GIVEN ENTRIES:
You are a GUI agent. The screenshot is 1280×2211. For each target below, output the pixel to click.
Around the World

--

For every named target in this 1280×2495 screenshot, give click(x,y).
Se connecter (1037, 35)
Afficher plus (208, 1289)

ACTIVITY:
Scan the data above for the string "screenshot" and copy each line where it appears.

WRITTEN ANSWER:
You are a GUI agent. The screenshot is 1280×2211. For each target below, output the pixel to click.
For every named target in this 1280×2495 screenshot, give click(x,y).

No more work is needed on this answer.